Résumé-writing professionals, I heard on the radio, now demand upwards of $350 for their services. That page-long document is often a make-or-break reflection of a person’s accomplishments and abilities. The tricky thing about a long list of paper applause is that, a good thing for your career life is a horrible thing for your spiritual life.

I was reminded of that last month as I sat in a green plastic arena chair.

Tim Keller, the morning Bible teacher at our recent Campus Crusade U.S. Staff Training in Colorado, spoke of a VPR—our Validating Performance Record, a spiritual résumé, of sorts.

It can look different for each of us since it’s about where we might find our significance. Where is my success depicted? How do I justify my existence?

  • Job title
  • The professional or personal project just completed
  • House, car or bank accounts
  • Children
  • Ministry

“The world believes,” says Tim, “that if there’s a God, He must work the same way as the world does—seeing their [résumé].”

This was my story. Well, in part. I knew that my salvation was a gift—by faith alone. Yet a strange thing happened after my decision to follow Jesus. Slowly—like slime oozing down a wall—I started living the Christian life like it was up to me.

Tim gave a great analogy of this wrong thinking. It’s like you’ve been a prisoner. By grace of the judge you’ve been released and are free. But with no clothes, no friends, no job, you set out to prove yourself. Thank you God for taking my sin and setting me free. Now, I’m going to be so good. You’ll be proud. I’m going to read my Bible and I vow I’m going to be nice to that one coworker who drives me crazy. You just wait and see.

That was an exhausting way to attempt to live. Exhausting and it didn’t work. Just like how I couldn’t be good enough on my own to earn salvation, I can’t be good enough on my own to live out the Christian life.

I understood the forgiveness part of my new life in Christ but was oblivious to the new reality—a divine swap, of sorts.
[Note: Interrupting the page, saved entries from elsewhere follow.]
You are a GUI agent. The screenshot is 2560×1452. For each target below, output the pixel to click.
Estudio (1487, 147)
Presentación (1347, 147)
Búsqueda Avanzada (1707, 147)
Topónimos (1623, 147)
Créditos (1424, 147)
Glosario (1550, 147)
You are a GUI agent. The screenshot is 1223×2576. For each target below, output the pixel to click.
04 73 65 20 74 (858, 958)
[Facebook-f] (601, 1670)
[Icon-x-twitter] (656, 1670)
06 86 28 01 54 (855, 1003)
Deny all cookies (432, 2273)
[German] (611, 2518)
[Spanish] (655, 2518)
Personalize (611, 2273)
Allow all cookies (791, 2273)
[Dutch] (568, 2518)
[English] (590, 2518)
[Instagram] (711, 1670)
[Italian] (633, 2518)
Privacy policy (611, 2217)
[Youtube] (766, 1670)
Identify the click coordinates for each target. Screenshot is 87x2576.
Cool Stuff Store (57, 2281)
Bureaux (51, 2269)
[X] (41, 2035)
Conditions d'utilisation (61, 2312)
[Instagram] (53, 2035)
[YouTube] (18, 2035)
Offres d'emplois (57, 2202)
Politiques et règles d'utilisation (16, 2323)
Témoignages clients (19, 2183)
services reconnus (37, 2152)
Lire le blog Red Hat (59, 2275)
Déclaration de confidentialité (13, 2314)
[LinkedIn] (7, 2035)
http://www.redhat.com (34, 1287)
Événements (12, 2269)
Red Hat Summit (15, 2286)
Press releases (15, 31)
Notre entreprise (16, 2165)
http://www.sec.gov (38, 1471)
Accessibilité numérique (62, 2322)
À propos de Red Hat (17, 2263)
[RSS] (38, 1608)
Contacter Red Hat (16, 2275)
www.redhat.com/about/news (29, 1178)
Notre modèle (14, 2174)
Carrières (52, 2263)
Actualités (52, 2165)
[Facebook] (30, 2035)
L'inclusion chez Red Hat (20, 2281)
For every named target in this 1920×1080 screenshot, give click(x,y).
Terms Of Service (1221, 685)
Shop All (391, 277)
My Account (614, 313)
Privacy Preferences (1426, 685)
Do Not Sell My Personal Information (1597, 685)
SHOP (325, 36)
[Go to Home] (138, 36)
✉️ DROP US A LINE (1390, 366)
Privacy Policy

Justification. Jesus took my sin. I get His righteousness. (See Romans 3:20-24, 28.) He becomes my VPR, my spiritual résumé. Wow. When I understand this, gone is the striving. I don’t need to prove myself. Like Paul in Philippians 3, I can list my résumé and pronounce it like a garbage pile.

Marcus Lohn (sp?) says, “To speak of forgiveness is to say, ‘You may go, you’ve been let off of your penalty.’ But to speak of justification is to say, ‘You may come.’”

Come.

Come to the One who has laid down His life for me and has given me His very identity and His power to live the Christian life.

Sitting in Moby Arena as Marcus Lohn’s words were said, tears came. How much I needed to be reminded that the Christian life isn’t just one of being let off the hook; it’s one where the Father looks at me and says, “Angie, come. All I have is yours.”

Then, I looked at the 7,000 of us in that room—full-time Christian workers who, just like me, probably really needed to hear that.

Then, I thought about those who will hear about Jesus from those 7,000 pair of lips.

At the very least, my pair of lips speak a little differently since my time in Colorado, after being reminded of the invitation to put down my résumé and simply come.